§ **Input records**
=== Begin Enclosure ===
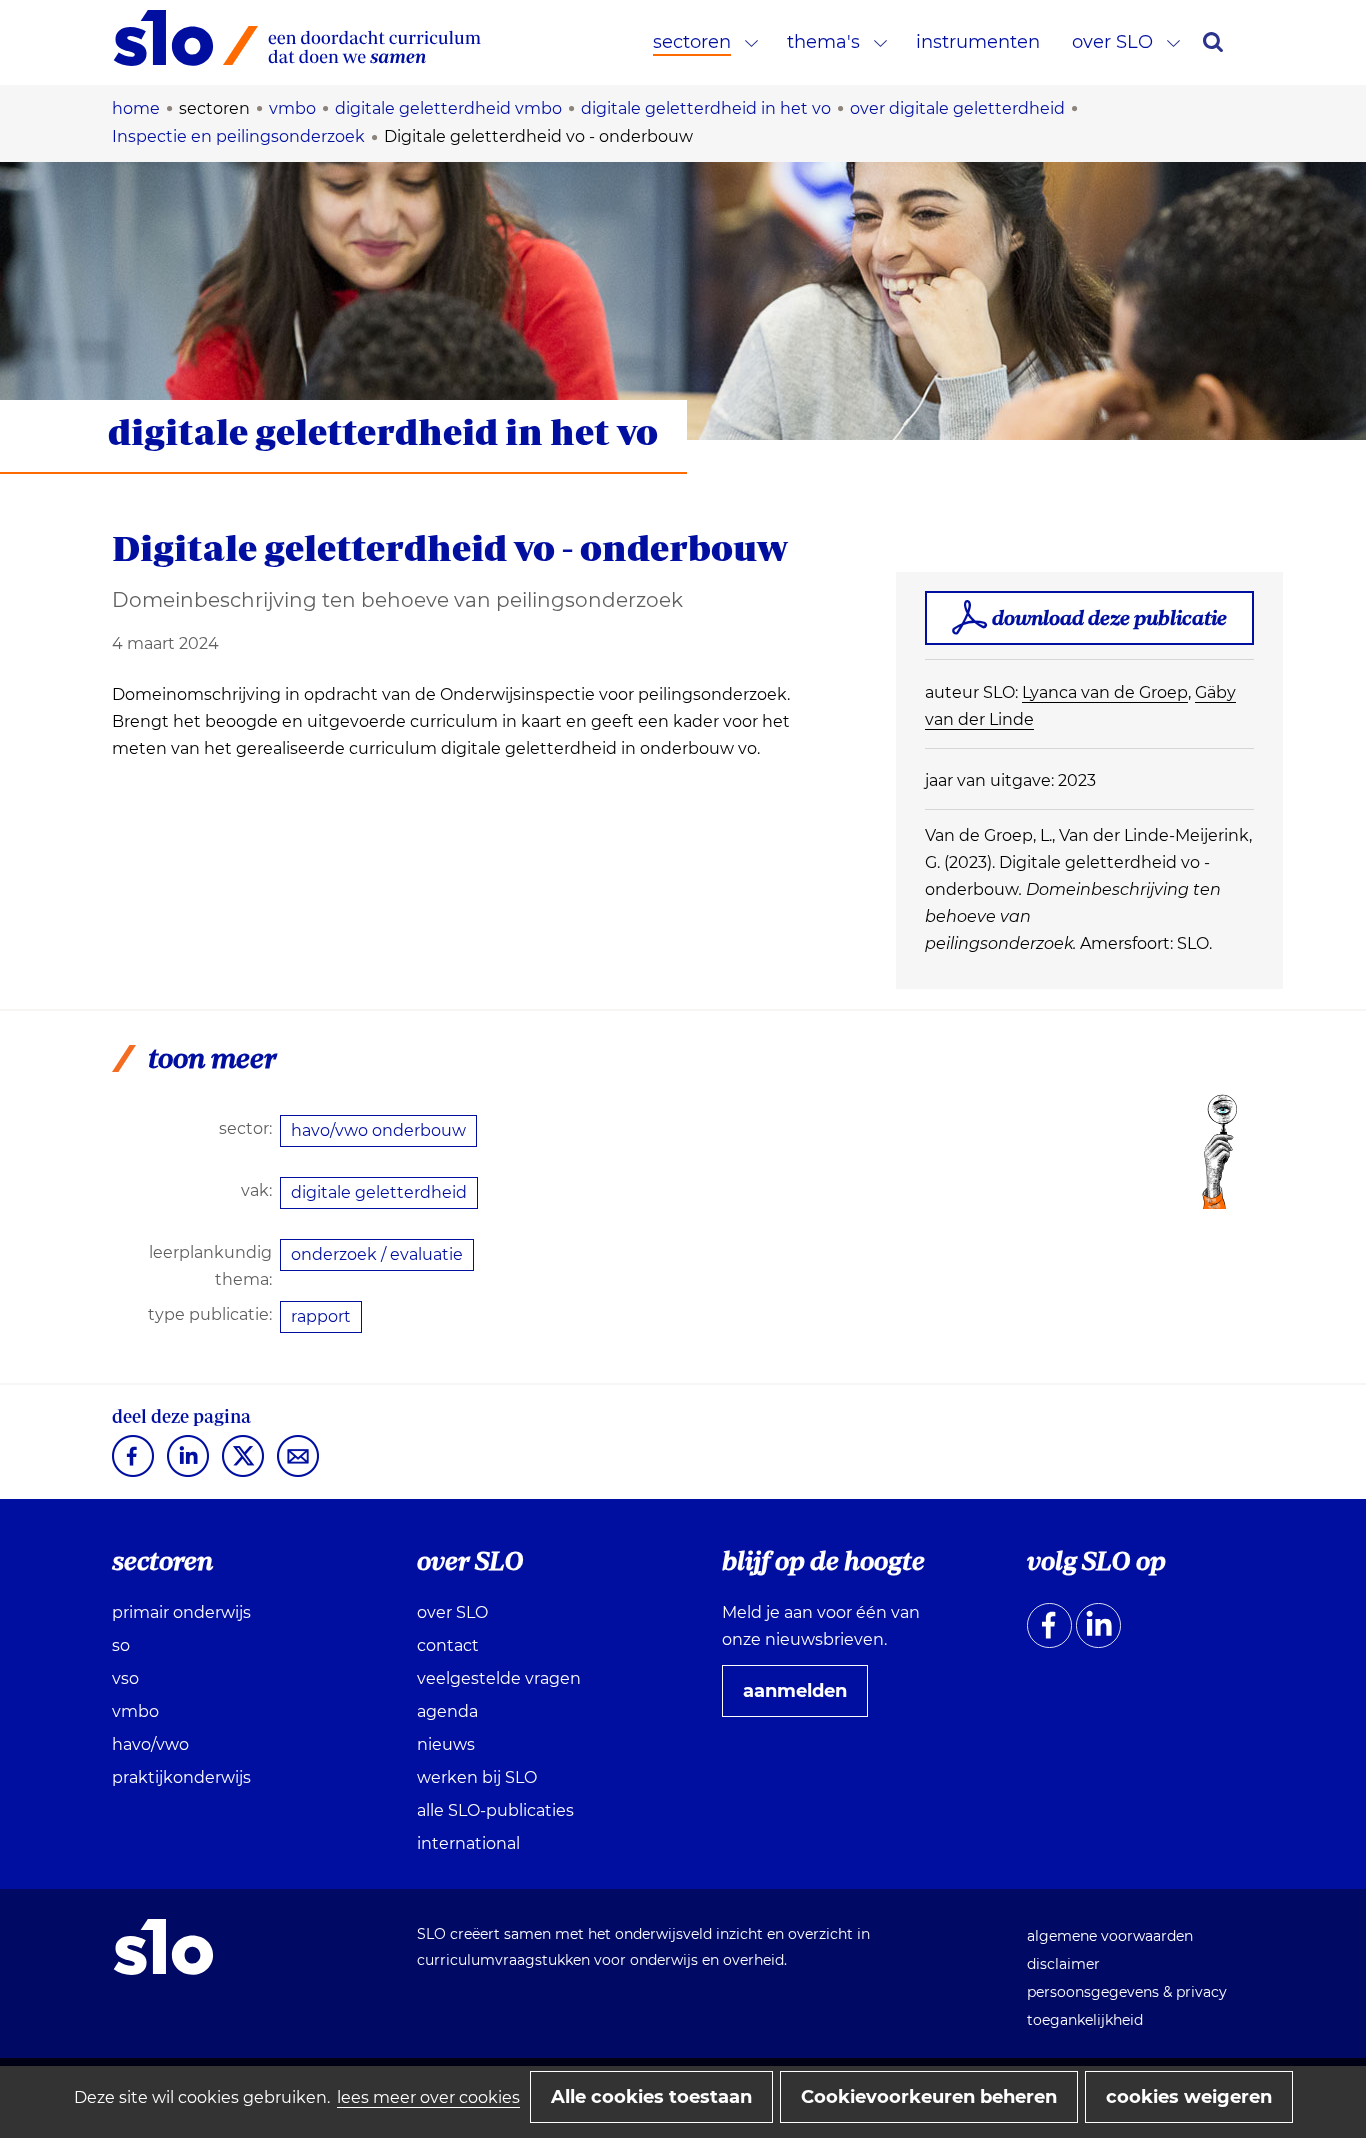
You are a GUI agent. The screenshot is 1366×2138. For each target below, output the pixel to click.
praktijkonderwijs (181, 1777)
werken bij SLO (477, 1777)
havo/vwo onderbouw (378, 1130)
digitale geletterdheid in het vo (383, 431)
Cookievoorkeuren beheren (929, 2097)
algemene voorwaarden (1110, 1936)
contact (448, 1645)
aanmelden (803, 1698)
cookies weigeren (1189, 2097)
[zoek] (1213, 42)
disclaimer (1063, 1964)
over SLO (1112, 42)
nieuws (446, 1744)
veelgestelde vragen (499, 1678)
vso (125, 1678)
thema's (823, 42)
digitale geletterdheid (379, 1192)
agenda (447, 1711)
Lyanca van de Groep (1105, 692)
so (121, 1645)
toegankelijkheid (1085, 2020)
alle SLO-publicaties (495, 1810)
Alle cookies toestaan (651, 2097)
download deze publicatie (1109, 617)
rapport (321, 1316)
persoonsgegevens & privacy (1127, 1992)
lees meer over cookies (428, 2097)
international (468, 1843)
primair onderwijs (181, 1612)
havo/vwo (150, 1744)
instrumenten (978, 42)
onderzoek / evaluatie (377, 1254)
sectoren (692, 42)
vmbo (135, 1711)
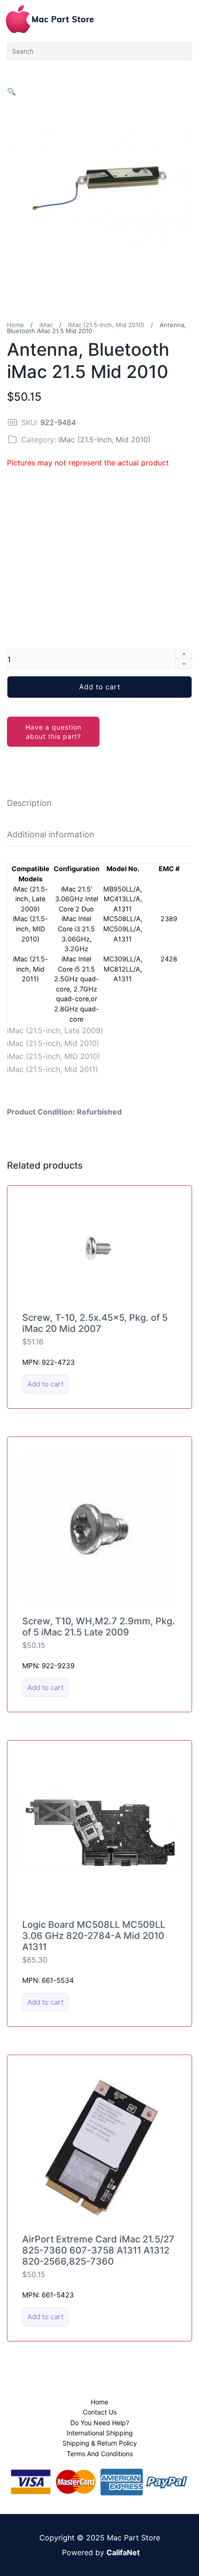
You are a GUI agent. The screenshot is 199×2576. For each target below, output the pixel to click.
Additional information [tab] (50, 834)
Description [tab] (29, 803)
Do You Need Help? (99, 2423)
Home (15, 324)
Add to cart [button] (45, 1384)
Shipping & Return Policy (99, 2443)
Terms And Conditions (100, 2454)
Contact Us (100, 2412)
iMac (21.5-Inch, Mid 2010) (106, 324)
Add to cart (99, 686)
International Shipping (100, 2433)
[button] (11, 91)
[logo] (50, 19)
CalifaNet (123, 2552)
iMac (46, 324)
=== End Enclosure ===
=== Begin Enclosure ===
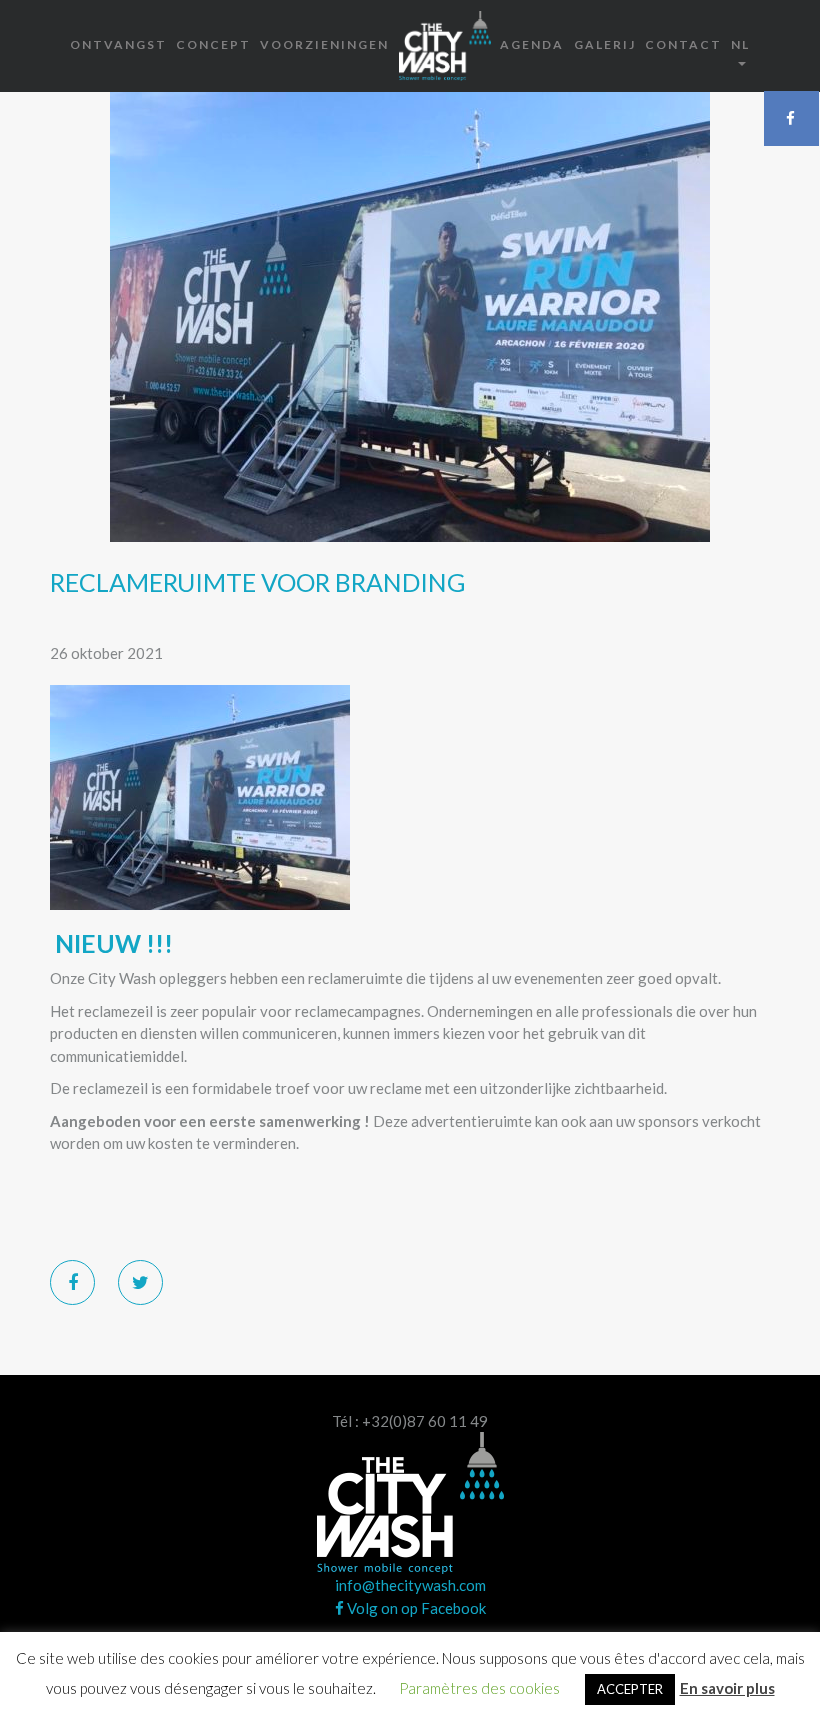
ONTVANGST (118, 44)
=== End Enclosure ===
=== Begin Enclosure ===
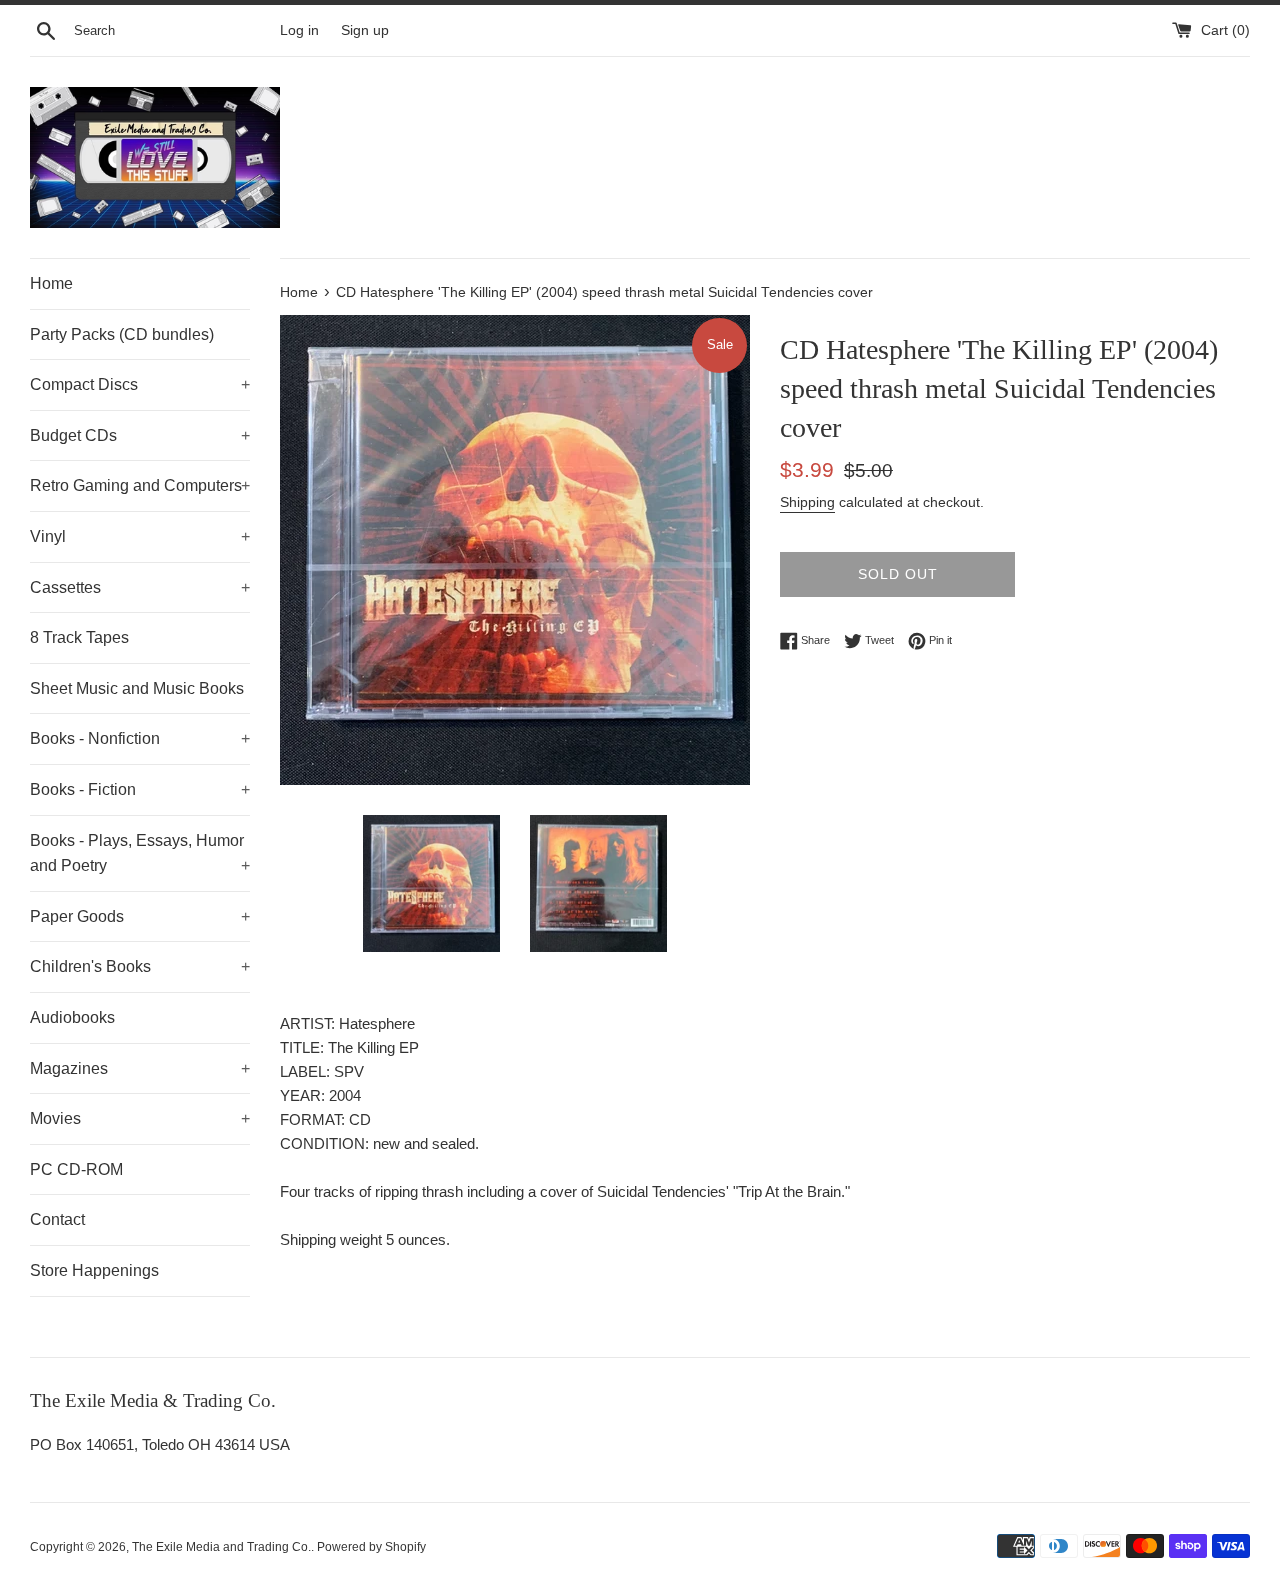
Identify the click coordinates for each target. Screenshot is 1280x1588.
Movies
=== End Enclosure ===
§ **Task description**
Above are the records; from them, give again exactly the lines from the one containing "Contact Us (100, 2412)" to the one containing "iMac (46, 324)", both lines included, and nothing more.

§ **Solution to this exercise**
Contact Us (100, 2412)
iMac (21.5-Inch, Mid 2010) (106, 324)
Add to cart (99, 686)
International Shipping (100, 2433)
[button] (11, 91)
[logo] (50, 19)
CalifaNet (123, 2552)
iMac (46, 324)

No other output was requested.